RISULTATI DI APPRENDIMENTO ATTESI, ESPRESSI TRAMITE I DESCRITTORI EUROPEI DEL TITOLO DI STUDIO (D.I. 19/02/2009, art. 4, comma 6)

Conoscenza e capacità di comprensione (knowledge and understanding)

Al termine del percorso formativo i laureati in Ostetricia avranno acquisito un’ampia e vasta gamma di conoscenze sia nelle scienze di base che nelle discipline caratterizzanti, così come nel campo della comunicazione e della gestione professionale.
In particolare dovranno conseguire solide basi culturali e scientifiche nel campo delle:
- scienze propedeutiche, di base, biomediche, di primo soccorso, per la comprensione dei fenomeni biologici, dei meccanismi di funzionamento degli organi ed apparati, scienze statistiche e scienze umane e psicopedagogiche;
- scienze ostetriche, necessarie a sviluppare ed applicare i migliori approcci clinici e metodologici alla diade madre/feto-neonato; a descrivere e comprendere i servizi che forniscono assistenza alla maternità, i modelli utilizzati e gli esiti di cura;
-scienze interdisciplinari e medico chirurgiche per la comprensione degli elementi fisio- patologici applicabili alle diverse situazioni cliniche, anche in relazione a parametri diagnostici, nonché conoscere e saper effettuare manovre al fine di prevenire, individuare, monitorare e gestire situazioni potenzialmente patologiche della donna e del neonato, che richiedono intervento medico e praticare, ove necessario, le relative misure di particolare emergenza, di cui risulta competente (BLS);
- scienze della prevenzione e dei servizi sanitari, per conseguire la capacità di realizzare interventi di educazione della salute riproduttiva alla donna-coppia, alla famiglia ed alla collettività e di realizzare interventi di educazione alla prevenzione delle patologie neoplastiche dell’apparato genitale femminile;
- scienze statistiche, dei metodi quantitativi e dell’aggiornamento scientifico, per lo sviluppo della conoscenza degli strumenti statistici utili alla pianificazione del processo di ricerca, di alcuni metodi analitici da scegliere ed utilizzare nell’esercizio della professione, utilizzando le migliori evidenze scientifiche reperibili in letteratura, nel campo delle scienze ostetriche, nonché della capacità di valutazione dei dati epidemiologici;
- scienze del management sanitario finalizzate all'organizzazione delle attività ostetriche attraverso la definizione di priorità, appropriatezza e all’utilizzo delle risorse disponibili, sia delegando ai collaboratori le attività di competenza, che lavorando in team, assicurando continuità e qualità assistenziale;
- conoscenze informatiche che consentano la consultazione di banche dati di interesse clinico e scientifico, la gestione dei database e le attività di interazione con la rete, in particolar modo per quanto riguarda le opportunità di e-learning.

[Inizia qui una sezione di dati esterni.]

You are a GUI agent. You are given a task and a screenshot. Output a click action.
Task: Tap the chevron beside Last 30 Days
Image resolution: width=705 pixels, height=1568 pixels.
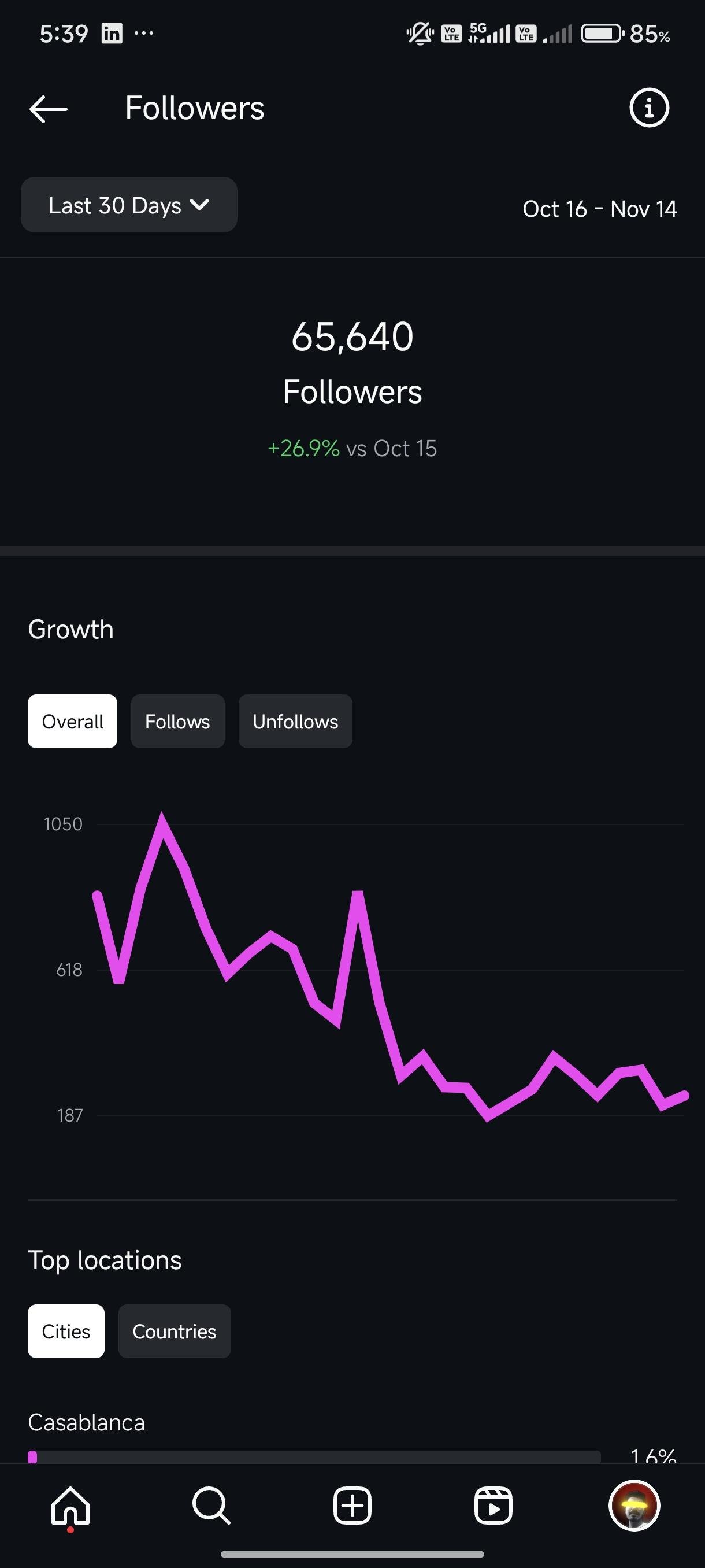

Conoscenza di almeno una lingua dell'Unione Europea oltre l'italiano, nell'ambito specifico di competenza e per lo scambio di informazioni generali e comprensione della letteratura scientifica internazionale.
Strumenti didattici: attività d’aula, lezioni pratiche in laboratorio e/o in locali attrezzati, tirocinio, lettura e interpretazione della letteratura internazionale. La valutazione di tali conoscenze e delle capacità di comprensione, sarà attuata tramite le seguenti modalità di verifica: esami orali, scritti, prove pratiche simulate, journal club, relazioni scritte, compilazione di modelli dedicati.

Capacità di applicare conoscenza e comprensione (applying knowledge and understanding)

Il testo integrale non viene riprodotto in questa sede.